Based upon our internal analysis, we believe that there are significant opportunities in the rail equipment market. According to the AAR, in 2012 there were 1.2 million rail cars in the U.S. fleet.  The trend has been for the larger Class I railroads to lease equipment due to the high cost of maintaining equipment. Small railroads often lease equipment due to capital constraints. In 2009, according to the AAR, Class I railroads owned or operated approximately 24,700 locomotives, while the small railroads owned or operated 4,050 locomotives. Railroads both large and small often resort to leasing locomotives to cover peak or seasonal traffic demands or to minimize capital outlays.
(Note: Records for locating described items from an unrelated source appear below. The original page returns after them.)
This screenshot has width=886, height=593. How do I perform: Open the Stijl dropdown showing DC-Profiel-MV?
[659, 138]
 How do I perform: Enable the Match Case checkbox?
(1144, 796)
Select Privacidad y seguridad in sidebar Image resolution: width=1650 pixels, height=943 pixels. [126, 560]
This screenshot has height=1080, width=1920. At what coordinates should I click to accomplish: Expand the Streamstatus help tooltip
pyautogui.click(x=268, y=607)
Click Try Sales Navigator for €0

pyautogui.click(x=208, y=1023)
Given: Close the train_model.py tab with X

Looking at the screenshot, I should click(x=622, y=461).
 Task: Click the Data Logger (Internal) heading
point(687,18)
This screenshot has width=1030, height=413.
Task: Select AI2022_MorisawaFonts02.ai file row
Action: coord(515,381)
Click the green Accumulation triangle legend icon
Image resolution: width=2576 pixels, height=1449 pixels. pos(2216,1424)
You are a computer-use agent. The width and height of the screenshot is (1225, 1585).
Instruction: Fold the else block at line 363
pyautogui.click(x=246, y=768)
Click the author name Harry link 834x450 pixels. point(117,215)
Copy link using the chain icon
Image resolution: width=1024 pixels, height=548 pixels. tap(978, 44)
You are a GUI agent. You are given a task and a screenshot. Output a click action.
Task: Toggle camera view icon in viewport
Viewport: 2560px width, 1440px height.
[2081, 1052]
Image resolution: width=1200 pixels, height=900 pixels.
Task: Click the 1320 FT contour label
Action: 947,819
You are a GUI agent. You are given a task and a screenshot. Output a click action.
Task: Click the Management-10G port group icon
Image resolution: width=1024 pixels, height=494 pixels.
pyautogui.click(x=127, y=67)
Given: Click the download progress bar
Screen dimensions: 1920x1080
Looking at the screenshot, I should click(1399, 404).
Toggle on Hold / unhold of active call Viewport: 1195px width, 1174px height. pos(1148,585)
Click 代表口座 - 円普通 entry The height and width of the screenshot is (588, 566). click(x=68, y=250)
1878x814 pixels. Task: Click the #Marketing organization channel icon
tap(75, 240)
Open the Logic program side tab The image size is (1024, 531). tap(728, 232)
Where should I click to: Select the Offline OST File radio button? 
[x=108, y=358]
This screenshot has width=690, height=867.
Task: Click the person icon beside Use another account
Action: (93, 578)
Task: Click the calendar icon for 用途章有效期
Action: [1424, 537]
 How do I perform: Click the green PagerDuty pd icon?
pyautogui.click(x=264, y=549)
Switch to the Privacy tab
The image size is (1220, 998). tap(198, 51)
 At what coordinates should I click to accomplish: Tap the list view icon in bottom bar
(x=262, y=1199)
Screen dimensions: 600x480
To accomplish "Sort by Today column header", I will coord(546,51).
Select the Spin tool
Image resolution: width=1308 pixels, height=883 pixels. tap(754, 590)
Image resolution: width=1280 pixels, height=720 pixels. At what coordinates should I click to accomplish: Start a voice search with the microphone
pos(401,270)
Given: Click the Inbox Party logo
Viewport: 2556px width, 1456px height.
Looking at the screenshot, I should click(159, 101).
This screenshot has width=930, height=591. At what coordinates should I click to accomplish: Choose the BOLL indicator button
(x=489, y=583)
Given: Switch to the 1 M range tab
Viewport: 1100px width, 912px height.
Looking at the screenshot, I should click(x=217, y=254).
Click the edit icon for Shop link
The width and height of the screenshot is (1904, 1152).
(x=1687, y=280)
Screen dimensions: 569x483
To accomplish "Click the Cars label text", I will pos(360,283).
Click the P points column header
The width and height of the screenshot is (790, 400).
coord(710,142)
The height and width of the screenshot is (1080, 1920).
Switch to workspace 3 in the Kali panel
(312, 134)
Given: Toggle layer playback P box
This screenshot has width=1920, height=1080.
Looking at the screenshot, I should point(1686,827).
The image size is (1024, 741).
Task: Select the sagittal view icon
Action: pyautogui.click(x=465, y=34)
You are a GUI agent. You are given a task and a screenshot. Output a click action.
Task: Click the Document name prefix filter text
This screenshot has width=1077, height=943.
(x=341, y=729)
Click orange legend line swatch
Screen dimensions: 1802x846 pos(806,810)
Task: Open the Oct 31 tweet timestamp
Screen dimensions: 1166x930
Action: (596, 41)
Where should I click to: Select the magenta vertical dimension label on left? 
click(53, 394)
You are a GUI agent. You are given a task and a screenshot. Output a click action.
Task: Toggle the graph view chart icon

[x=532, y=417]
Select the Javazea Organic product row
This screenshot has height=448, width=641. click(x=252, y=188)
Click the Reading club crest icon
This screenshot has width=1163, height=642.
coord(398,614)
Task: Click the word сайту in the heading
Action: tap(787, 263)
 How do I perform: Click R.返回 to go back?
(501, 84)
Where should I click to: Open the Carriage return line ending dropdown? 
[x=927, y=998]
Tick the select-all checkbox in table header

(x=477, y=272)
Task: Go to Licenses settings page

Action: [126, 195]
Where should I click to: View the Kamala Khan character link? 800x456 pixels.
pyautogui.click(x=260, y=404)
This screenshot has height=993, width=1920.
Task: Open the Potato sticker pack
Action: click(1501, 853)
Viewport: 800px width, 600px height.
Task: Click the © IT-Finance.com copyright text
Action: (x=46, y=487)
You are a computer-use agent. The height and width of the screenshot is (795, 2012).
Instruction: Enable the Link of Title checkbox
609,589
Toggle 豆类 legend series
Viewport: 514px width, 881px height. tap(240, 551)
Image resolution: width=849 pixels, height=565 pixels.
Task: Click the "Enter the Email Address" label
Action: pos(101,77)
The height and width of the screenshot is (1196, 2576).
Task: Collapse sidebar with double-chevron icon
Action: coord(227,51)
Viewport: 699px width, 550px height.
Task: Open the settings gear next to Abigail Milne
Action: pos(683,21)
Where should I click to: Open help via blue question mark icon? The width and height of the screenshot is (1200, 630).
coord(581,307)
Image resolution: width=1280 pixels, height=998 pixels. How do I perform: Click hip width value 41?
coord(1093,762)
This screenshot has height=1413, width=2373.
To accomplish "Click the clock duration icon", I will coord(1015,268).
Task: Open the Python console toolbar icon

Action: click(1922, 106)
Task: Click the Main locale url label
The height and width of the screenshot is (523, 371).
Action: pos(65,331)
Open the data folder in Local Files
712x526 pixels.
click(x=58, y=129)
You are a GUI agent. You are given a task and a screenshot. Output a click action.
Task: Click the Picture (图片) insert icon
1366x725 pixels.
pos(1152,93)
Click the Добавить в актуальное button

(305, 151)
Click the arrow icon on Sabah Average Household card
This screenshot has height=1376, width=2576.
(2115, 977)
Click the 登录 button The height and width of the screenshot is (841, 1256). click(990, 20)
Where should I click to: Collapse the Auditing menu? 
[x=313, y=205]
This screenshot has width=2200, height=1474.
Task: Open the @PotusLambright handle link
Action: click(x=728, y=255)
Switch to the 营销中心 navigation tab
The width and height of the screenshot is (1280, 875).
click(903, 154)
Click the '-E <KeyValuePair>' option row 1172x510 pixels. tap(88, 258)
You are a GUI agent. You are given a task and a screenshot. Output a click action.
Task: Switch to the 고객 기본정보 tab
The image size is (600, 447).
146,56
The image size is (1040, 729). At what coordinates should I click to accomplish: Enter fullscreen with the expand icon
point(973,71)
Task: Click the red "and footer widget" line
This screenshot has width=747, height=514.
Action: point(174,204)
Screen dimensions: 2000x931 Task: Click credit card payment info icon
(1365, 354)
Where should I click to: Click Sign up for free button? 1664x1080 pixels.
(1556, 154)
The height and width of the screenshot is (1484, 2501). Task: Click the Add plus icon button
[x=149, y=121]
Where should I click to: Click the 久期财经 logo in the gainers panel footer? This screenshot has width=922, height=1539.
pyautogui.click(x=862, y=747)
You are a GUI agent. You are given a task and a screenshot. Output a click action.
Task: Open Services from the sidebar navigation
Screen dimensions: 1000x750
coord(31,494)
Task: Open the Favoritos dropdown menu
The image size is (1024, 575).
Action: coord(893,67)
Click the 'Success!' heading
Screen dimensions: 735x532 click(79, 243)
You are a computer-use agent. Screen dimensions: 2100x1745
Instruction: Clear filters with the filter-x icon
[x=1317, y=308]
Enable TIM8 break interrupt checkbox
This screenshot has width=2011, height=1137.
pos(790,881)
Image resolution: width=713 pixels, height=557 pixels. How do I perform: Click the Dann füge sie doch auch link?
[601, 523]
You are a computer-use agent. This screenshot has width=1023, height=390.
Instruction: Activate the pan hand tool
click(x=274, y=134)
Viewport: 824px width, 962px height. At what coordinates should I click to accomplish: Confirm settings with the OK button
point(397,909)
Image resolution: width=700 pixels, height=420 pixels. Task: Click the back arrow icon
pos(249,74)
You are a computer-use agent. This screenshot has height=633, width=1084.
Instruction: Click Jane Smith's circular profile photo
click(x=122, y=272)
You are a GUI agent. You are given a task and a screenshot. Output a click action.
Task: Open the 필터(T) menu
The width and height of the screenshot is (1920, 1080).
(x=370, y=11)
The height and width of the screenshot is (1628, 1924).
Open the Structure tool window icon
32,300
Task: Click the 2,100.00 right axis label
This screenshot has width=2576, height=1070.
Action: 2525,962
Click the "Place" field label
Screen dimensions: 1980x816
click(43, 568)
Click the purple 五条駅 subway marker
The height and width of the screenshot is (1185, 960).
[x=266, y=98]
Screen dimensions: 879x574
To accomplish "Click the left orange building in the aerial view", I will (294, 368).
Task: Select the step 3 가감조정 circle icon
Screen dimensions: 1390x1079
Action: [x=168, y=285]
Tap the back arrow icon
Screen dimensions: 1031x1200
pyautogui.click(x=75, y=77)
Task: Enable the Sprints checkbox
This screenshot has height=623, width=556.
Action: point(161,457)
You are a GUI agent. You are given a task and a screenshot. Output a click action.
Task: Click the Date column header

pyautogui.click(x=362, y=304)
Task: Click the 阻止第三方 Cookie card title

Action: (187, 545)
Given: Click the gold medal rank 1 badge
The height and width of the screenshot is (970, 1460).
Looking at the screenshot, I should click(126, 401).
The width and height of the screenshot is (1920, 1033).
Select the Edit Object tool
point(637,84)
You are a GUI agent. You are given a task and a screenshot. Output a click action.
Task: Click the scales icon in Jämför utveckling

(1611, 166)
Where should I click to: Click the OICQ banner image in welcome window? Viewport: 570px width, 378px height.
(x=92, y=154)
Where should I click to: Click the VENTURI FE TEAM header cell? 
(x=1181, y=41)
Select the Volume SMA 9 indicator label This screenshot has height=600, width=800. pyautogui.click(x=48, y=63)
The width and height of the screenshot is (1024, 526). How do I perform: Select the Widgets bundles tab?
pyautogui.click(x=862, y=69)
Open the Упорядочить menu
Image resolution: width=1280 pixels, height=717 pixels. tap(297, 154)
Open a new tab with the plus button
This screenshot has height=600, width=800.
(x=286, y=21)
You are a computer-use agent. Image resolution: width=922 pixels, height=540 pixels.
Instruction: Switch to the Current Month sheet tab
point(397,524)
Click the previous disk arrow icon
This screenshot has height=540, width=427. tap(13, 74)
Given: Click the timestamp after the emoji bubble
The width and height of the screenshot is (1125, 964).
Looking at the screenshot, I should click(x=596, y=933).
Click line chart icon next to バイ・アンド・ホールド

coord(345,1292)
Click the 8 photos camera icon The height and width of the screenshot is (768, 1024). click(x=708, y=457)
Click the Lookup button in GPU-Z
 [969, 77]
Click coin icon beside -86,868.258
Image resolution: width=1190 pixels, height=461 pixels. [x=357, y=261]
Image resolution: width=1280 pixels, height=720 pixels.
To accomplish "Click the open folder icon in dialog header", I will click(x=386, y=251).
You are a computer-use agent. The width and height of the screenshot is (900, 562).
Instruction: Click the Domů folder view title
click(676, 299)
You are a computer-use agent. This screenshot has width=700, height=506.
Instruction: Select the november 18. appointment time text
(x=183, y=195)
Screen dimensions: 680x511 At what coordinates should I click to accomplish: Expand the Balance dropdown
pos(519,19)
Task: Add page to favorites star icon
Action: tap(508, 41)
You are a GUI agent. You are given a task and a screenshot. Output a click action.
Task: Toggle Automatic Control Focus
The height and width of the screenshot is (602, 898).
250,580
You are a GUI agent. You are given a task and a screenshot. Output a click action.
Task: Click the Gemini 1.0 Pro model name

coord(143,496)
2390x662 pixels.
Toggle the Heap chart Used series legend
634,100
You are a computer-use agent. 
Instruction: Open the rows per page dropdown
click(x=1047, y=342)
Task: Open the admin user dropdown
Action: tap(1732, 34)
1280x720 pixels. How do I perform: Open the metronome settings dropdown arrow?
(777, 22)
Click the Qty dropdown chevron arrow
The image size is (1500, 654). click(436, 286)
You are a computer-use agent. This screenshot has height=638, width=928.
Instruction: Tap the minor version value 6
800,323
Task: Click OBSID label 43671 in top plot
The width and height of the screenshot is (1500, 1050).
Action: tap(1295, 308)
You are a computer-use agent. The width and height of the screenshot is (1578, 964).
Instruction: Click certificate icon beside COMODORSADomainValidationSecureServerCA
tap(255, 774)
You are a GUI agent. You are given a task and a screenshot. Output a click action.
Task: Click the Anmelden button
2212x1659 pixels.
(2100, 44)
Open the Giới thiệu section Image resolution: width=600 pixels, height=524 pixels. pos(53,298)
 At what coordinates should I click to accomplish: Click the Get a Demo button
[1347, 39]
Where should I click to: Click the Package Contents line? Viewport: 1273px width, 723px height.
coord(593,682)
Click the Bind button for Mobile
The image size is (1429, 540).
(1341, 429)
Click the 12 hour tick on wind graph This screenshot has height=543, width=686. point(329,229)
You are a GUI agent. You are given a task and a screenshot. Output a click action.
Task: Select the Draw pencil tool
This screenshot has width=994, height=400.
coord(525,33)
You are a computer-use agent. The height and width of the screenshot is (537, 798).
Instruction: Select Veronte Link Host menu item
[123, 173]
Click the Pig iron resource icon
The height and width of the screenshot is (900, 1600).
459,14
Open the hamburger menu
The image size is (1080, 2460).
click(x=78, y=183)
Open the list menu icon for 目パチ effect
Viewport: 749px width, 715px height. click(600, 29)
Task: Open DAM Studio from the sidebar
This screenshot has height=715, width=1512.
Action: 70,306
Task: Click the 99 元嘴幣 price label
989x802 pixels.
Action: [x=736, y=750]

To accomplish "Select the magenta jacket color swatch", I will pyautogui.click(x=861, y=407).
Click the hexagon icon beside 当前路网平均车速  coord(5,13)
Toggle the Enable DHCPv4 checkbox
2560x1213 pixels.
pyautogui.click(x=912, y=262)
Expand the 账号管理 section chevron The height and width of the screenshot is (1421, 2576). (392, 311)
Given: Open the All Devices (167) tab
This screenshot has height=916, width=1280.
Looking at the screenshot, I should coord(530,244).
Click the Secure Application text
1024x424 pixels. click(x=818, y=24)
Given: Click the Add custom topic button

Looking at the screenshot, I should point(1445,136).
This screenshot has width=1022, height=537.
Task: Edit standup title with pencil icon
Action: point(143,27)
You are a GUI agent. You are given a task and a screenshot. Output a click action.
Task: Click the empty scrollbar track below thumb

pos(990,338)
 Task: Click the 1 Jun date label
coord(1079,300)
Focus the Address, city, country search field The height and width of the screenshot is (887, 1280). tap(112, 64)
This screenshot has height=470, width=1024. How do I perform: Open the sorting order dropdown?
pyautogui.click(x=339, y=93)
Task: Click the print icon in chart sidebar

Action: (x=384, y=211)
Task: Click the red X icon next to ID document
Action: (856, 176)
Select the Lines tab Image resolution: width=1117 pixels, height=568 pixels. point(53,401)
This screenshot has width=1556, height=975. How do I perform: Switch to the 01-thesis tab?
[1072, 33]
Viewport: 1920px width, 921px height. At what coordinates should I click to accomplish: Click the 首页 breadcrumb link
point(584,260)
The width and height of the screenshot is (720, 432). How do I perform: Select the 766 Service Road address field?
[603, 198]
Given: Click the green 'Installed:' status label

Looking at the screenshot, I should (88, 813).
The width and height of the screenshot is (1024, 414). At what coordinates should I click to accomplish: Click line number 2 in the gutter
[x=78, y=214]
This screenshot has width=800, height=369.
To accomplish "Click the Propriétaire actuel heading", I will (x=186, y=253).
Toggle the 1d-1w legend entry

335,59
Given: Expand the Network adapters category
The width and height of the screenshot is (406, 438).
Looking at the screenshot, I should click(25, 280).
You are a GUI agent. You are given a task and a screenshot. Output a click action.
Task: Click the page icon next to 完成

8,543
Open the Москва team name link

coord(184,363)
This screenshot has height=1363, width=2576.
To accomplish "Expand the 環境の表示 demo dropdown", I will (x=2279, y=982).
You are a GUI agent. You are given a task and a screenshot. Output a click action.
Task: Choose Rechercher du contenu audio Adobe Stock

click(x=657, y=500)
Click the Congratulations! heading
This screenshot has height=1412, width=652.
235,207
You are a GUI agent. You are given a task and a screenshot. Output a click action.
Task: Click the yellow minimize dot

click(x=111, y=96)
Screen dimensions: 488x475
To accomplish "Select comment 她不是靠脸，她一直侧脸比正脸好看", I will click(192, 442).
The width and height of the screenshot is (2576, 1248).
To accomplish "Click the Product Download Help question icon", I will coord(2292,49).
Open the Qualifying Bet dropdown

Subject to the availability of sufficient capital, we anticipate building a fleet of rail freight cars for lease of approximately 5,000 units, and a locomotive lease fleet of approximately 150 units. While small in comparison to larger leasing company fleets, we intend to pursue market opportunities where agreements are customized to serve specific customer needs – not in direct competition with larger fleets served by companies such as GE Rail Car, GATX, Wells Fargo, and others. Many larger car and locomotives lessors will occasionally reduce their fleets in order to concentrate on specific equipment types. We believe that this practice will create opportunities for our company, permitting us to focus on customers requiring smaller equipment orders or unique equipment types.

We have established contacts with a number of potential sellers of rolling stock, as well as companies interested in maintaining our fleet at such time as we have acquired rolling stock. We plan to partner with mechanical service providers to repair and maintain our equipment at an expected lower cost than the large Class I railroads and leasing companies, who often have higher labor costs due to union work rules and wages.

As of the date of this report, however, we have not entered into any firm agreement with any companies to either purchase or maintain rolling stock. We expect that the cost to acquire this fleet will be approximately $100 million. However, as our ability to implement this portion of our business plan is dependent upon raising the necessary capital, and as we do not presently have firm commitments for the capital, we are unable at this time to project when we may be able to make the first of the necessary acquisitions to accomplish this goal.